### Page excerpt ###

Hi, Subodh right now i find information for multi-tenant project in django
and see
this app, i never used only i read information for the future project.

https://github.com/bernardopires/django-tenant-schemas

maybe help you.

Cheers


On Fri, Jul 18, 2014 at 6:56 PM, Mike Dewhirst <[email protected]>
wrote:

> On 19/07/2014 3:51 AM, Subodh Nijsure wrote:
>
>> This is the first time I am trying to implement multi-tenant setup
>> under django and hence the question.
>>
>> Problem/Setup
>> - There are two companies signed up for service from portal I am
>> developing say  CompanyA, CompanyB.
>>
>> - Each user with this setup is identified by unique email address,
>> users login using their email address and password.
>>
>> - CompanyA has following users
>>      A-tech1
>>      A-tech2
>>      A-tech3
>>
>> - CompanyB has following users
>>      B-tech1
>>      B-tech2
>>      B-tech3
>>
>> Requirements:
>>
>> 1. Data security/isolation:    Technician A-tech1, A-tech2, A-tech3
>> should only be able to view data associated with companyA. Same for
>> B-tech* technicians should only be able to see data from companyB.
>>
>> 2. Scalability: CompanyA, CompanyB might be of different sizes -
>> companyA might have 10 users. While CompanyB might have 10000s users
>> representing large customers.
>> 3. SLA: There might be different service level agreement with companyA
>>   & companyB.
>>
>>
>> I think, it doesn't make sense to lump data related to companyA, companyB
>> into same database.
>>
>> Proposed Architecture Possibilities:
>>
>> Path 1:
>> -  system will use one replicated database for
>> authentication/authorization
>> - When a company is registered within the system, 'Administrator' will
>> assign a company to specific database connection. And request will be
>> routed  to correct database using database router, based on currently
>> logged in user.

###

» **Actions to take**:
[1] Could you give back the entire Django multi-tenant email, unchanged?
[2] Which lines of the records contain the string "sidebar"? Gather every such line and copy each one in full.
These records have no connection to the Django multi-tenant email.

### Input material ###

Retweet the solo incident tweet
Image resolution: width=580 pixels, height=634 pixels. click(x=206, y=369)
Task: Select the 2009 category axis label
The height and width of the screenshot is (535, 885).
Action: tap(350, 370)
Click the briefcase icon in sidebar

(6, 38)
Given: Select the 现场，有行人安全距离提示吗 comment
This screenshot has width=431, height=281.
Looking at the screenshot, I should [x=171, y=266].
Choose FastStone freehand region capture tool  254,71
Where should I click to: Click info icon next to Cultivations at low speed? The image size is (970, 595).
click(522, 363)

###
### Input material ###

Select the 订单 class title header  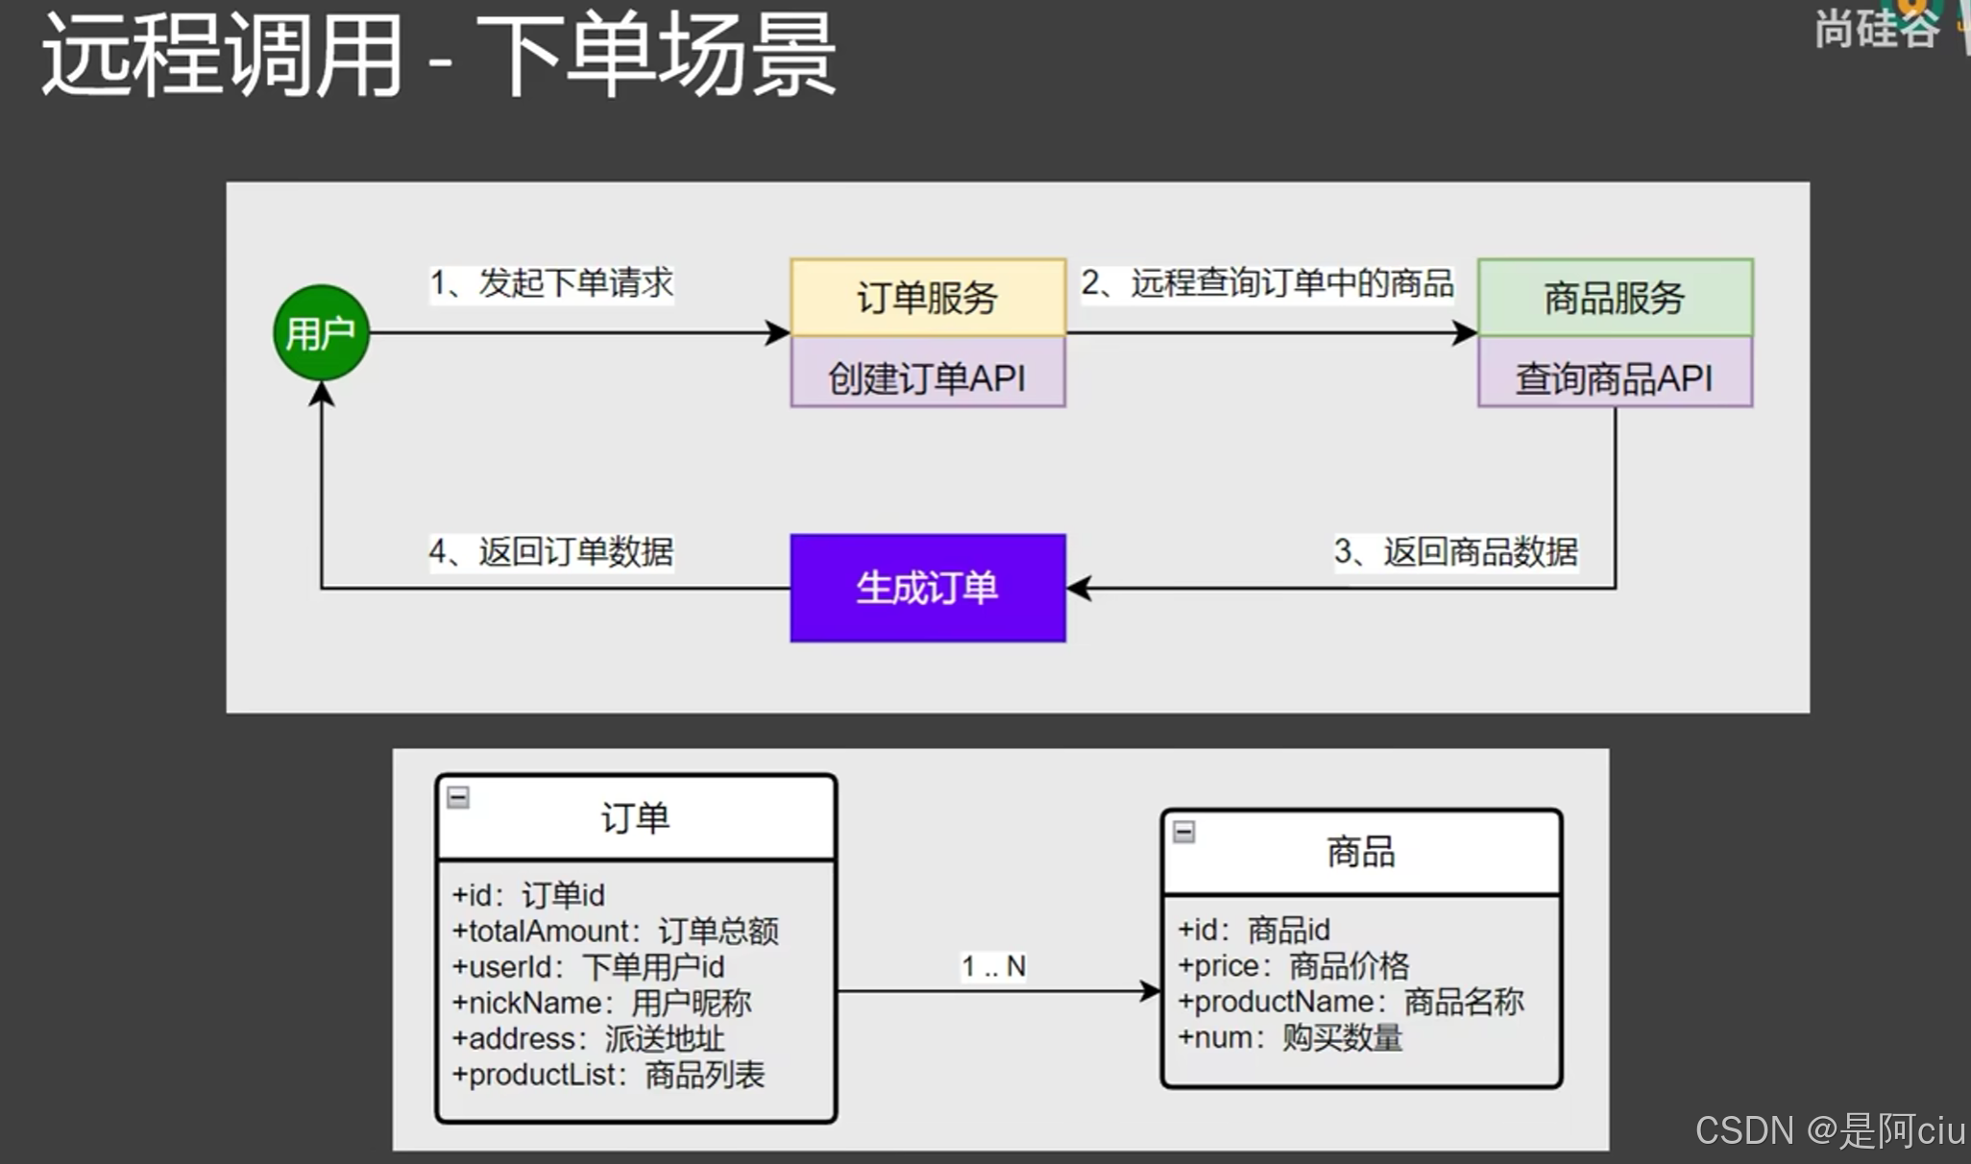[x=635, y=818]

###
### Input material ###

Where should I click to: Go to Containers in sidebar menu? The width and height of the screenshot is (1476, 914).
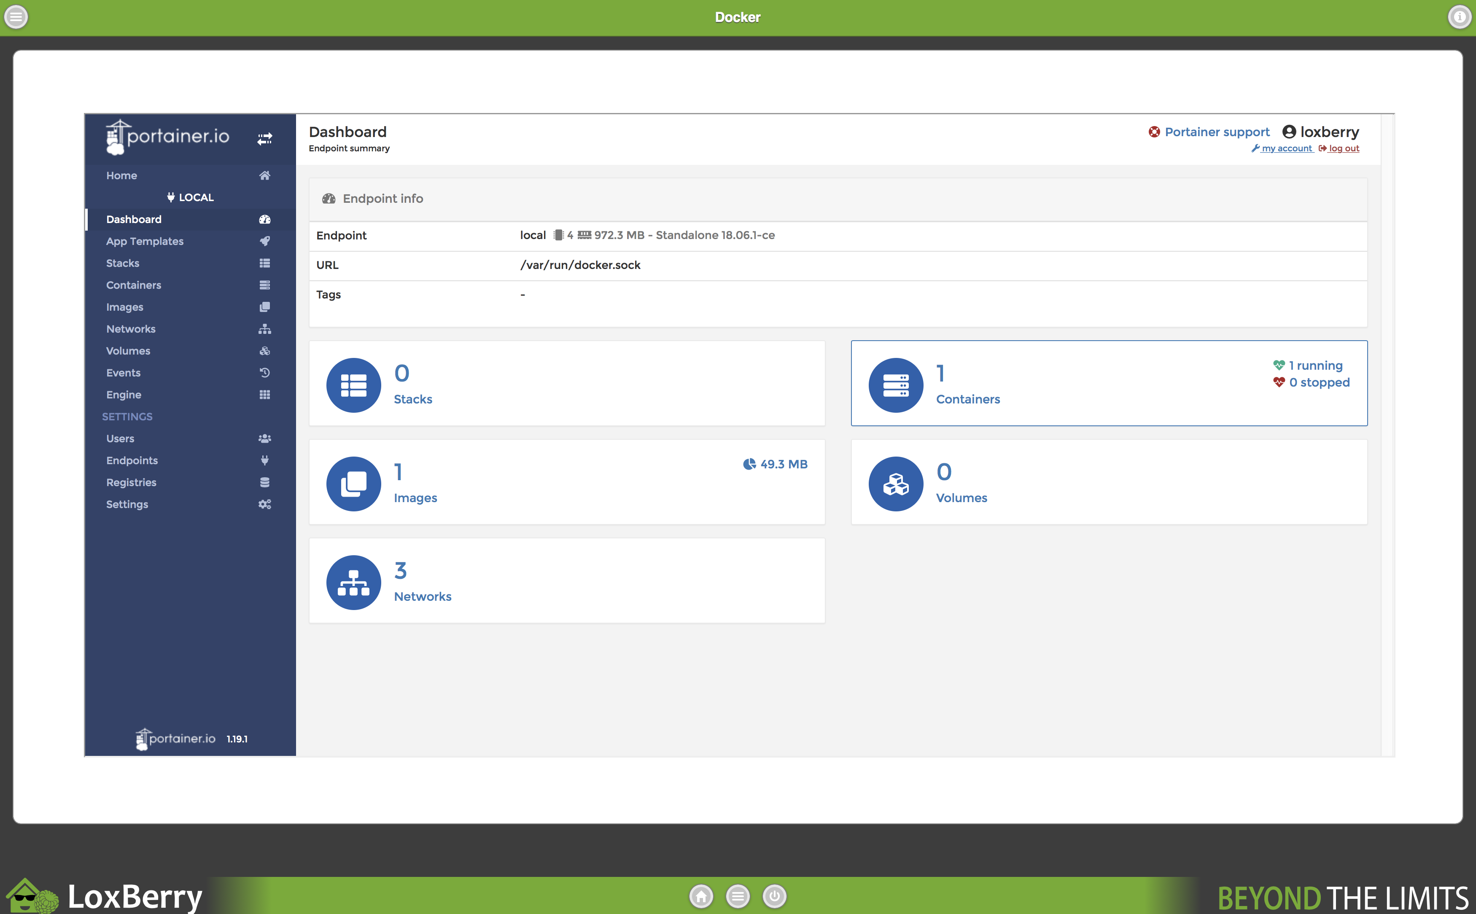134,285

###

» **Exercise responses**:
[1]
Hi, Subodh right now i find information for multi-tenant project in django
and see
this app, i never used only i read information for the future project.

https://github.com/bernardopires/django-tenant-schemas

maybe help you.

Cheers


On Fri, Jul 18, 2014 at 6:56 PM, Mike Dewhirst <[email protected]>
wrote:

> On 19/07/2014 3:51 AM, Subodh Nijsure wrote:
>
>> This is the first time I am trying to implement multi-tenant setup
>> under django and hence the question.
>>
>> Problem/Setup
>> - There are two companies signed up for service from portal I am
>> developing say  CompanyA, CompanyB.
>>
>> - Each user with this setup is identified by unique email address,
>> users login using their email address and password.
>>
>> - CompanyA has following users
>>      A-tech1
>>      A-tech2
>>      A-tech3
>>
>> - CompanyB has following users
>>      B-tech1
>>      B-tech2
>>      B-tech3
>>
>> Requirements:
>>
>> 1. Data security/isolation:    Technician A-tech1, A-tech2, A-tech3
>> should only be able to view data associated with companyA. Same for
>> B-tech* technicians should only be able to see data from companyB.
>>
>> 2. Scalability: CompanyA, CompanyB might be of different sizes -
>> companyA might have 10 users. While CompanyB might have 10000s users
>> representing large customers.
>> 3. SLA: There might be different service level agreement with companyA
>>   & companyB.
>>
>>
>> I think, it doesn't make sense to lump data related to companyA, companyB
>> into same database.
>>
>> Proposed Architecture Possibilities:
>>
>> Path 1:
>> -  system will use one replicated database for
>> authentication/authorization
>> - When a company is registered within the system, 'Administrator' will
>> assign a company to specific database connection. And request will be
>> routed  to correct database using database router, based on currently
>> logged in user.

[2]
Click the briefcase icon in sidebar
Where should I click to: Go to Containers in sidebar menu? The width and height of the screenshot is (1476, 914).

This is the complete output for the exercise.